Aim of the exercise: Render the listing below as a numbered list, leaving out blank lines.

Dataset records:

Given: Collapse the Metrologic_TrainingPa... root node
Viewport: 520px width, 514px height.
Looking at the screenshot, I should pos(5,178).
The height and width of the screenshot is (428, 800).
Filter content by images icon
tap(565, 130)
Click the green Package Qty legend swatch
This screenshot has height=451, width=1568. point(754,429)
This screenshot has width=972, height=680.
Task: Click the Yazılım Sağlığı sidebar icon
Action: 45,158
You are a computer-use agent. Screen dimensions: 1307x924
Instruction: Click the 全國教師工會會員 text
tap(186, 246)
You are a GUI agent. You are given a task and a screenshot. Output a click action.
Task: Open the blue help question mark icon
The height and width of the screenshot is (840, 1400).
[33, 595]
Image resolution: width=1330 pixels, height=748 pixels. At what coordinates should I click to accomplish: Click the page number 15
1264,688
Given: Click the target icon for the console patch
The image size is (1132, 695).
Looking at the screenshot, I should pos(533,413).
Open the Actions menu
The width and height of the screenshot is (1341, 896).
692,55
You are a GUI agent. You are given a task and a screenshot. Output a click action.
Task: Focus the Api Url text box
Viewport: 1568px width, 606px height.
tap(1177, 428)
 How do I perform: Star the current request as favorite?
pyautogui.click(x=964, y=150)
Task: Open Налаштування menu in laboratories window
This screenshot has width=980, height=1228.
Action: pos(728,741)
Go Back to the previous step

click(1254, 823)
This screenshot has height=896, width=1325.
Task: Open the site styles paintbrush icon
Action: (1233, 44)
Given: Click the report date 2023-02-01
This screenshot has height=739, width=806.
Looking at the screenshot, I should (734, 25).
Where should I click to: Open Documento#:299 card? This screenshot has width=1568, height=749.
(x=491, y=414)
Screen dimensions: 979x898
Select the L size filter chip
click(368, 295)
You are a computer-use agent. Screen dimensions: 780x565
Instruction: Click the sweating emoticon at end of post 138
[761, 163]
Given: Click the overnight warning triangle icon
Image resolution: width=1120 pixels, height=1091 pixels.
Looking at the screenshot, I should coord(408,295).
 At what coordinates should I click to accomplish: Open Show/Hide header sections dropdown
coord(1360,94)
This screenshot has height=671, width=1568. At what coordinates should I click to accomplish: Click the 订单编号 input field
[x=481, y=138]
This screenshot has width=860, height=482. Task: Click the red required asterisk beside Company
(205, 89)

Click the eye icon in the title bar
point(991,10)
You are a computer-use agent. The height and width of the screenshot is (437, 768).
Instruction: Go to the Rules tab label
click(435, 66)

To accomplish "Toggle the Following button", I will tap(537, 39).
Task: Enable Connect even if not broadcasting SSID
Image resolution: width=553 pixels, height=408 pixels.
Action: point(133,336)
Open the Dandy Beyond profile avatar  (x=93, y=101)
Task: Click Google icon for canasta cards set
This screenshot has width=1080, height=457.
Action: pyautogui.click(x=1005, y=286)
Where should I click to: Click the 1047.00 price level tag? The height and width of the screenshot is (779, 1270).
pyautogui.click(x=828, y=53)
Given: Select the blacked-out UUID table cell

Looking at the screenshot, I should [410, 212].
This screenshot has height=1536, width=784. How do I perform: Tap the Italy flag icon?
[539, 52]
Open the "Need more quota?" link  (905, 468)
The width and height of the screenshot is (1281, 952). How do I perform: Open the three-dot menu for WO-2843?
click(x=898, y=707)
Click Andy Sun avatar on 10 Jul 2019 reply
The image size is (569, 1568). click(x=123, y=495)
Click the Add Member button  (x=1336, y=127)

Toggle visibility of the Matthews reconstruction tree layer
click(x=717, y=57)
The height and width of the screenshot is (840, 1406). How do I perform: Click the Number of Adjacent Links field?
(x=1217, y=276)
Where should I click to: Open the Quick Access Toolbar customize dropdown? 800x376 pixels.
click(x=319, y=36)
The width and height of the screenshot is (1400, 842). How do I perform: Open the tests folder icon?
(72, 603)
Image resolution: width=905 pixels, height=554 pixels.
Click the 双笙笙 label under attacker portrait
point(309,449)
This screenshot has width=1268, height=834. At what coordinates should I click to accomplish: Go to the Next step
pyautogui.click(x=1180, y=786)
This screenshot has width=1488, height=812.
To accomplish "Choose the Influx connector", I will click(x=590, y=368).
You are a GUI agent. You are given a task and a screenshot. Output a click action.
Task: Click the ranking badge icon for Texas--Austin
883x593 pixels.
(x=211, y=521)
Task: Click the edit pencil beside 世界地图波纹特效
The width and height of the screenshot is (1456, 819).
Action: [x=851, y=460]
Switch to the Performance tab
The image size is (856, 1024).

Full response:
1. Given: Collapse the Metrologic_TrainingPa... root node
2. Viewport: 520px width, 514px height.
3. Looking at the screenshot, I should pos(5,178).
4. The height and width of the screenshot is (428, 800).
5. Filter content by images icon
6. tap(565, 130)
7. Click the green Package Qty legend swatch
8. This screenshot has height=451, width=1568. point(754,429)
9. This screenshot has width=972, height=680.
10. Task: Click the Yazılım Sağlığı sidebar icon
11. Action: 45,158
12. You are a computer-use agent. Screen dimensions: 1307x924
13. Instruction: Click the 全國教師工會會員 text
14. tap(186, 246)
15. You are a GUI agent. You are given a task and a screenshot. Output a click action.
16. Task: Open the blue help question mark icon
17. The height and width of the screenshot is (840, 1400).
18. [33, 595]
19. Image resolution: width=1330 pixels, height=748 pixels. At what coordinates should I click to accomplish: Click the page number 15
20. 1264,688
21. Given: Click the target icon for the console patch
22. The image size is (1132, 695).
23. Looking at the screenshot, I should pos(533,413).
24. Open the Actions menu
25. The width and height of the screenshot is (1341, 896).
26. 692,55
27. You are a GUI agent. You are given a task and a screenshot. Output a click action.
28. Task: Focus the Api Url text box
29. Viewport: 1568px width, 606px height.
30. tap(1177, 428)
31.  How do I perform: Star the current request as favorite?
32. pyautogui.click(x=964, y=150)
33. Task: Open Налаштування menu in laboratories window
34. This screenshot has width=980, height=1228.
35. Action: pos(728,741)
36. Go Back to the previous step
37. click(1254, 823)
38. This screenshot has height=896, width=1325.
39. Task: Open the site styles paintbrush icon
40. Action: (1233, 44)
41. Given: Click the report date 2023-02-01
42. This screenshot has height=739, width=806.
43. Looking at the screenshot, I should (734, 25).
44. Where should I click to: Open Documento#:299 card? This screenshot has width=1568, height=749.
45. (x=491, y=414)
46. Screen dimensions: 979x898
47. Select the L size filter chip
48. click(368, 295)
49. You are a computer-use agent. Screen dimensions: 780x565
50. Instruction: Click the sweating emoticon at end of post 138
51. [761, 163]
52. Given: Click the overnight warning triangle icon
53. Image resolution: width=1120 pixels, height=1091 pixels.
54. Looking at the screenshot, I should coord(408,295).
55.  At what coordinates should I click to accomplish: Open Show/Hide header sections dropdown
56. coord(1360,94)
57. This screenshot has height=671, width=1568. At what coordinates should I click to accomplish: Click the 订单编号 input field
58. [x=481, y=138]
59. This screenshot has width=860, height=482. Task: Click the red required asterisk beside Company
60. (205, 89)
61. Click the eye icon in the title bar
62. point(991,10)
63. You are a computer-use agent. The height and width of the screenshot is (437, 768).
64. Instruction: Go to the Rules tab label
65. click(435, 66)
66. To accomplish "Toggle the Following button", I will tap(537, 39).
67. Task: Enable Connect even if not broadcasting SSID
68. Image resolution: width=553 pixels, height=408 pixels.
69. Action: point(133,336)
70. Open the Dandy Beyond profile avatar  (x=93, y=101)
71. Task: Click Google icon for canasta cards set
72. This screenshot has width=1080, height=457.
73. Action: pyautogui.click(x=1005, y=286)
74. Where should I click to: Click the 1047.00 price level tag? The height and width of the screenshot is (779, 1270).
75. pyautogui.click(x=828, y=53)
76. Given: Select the blacked-out UUID table cell
77. Looking at the screenshot, I should [410, 212].
78. This screenshot has height=1536, width=784. How do I perform: Tap the Italy flag icon?
79. [539, 52]
80. Open the "Need more quota?" link  (905, 468)
81. The width and height of the screenshot is (1281, 952). How do I perform: Open the three-dot menu for WO-2843?
82. click(x=898, y=707)
83. Click Andy Sun avatar on 10 Jul 2019 reply
84. The image size is (569, 1568). click(x=123, y=495)
85. Click the Add Member button  (x=1336, y=127)
86. Toggle visibility of the Matthews reconstruction tree layer
87. click(x=717, y=57)
88. The height and width of the screenshot is (840, 1406). How do I perform: Click the Number of Adjacent Links field?
89. (x=1217, y=276)
90. Where should I click to: Open the Quick Access Toolbar customize dropdown? 800x376 pixels.
91. click(x=319, y=36)
92. The width and height of the screenshot is (1400, 842). How do I perform: Open the tests folder icon?
93. (72, 603)
94. Image resolution: width=905 pixels, height=554 pixels.
95. Click the 双笙笙 label under attacker portrait
96. point(309,449)
97. This screenshot has width=1268, height=834. At what coordinates should I click to accomplish: Go to the Next step
98. pyautogui.click(x=1180, y=786)
99. This screenshot has width=1488, height=812.
100. To accomplish "Choose the Influx connector", I will click(x=590, y=368).
101. You are a GUI agent. You are given a task and a screenshot. Output a click action.
102. Task: Click the ranking badge icon for Texas--Austin
103. 883x593 pixels.
104. (x=211, y=521)
105. Task: Click the edit pencil beside 世界地图波纹特效
106. The width and height of the screenshot is (1456, 819).
107. Action: [x=851, y=460]
108. Switch to the Performance tab
109. The image size is (856, 1024).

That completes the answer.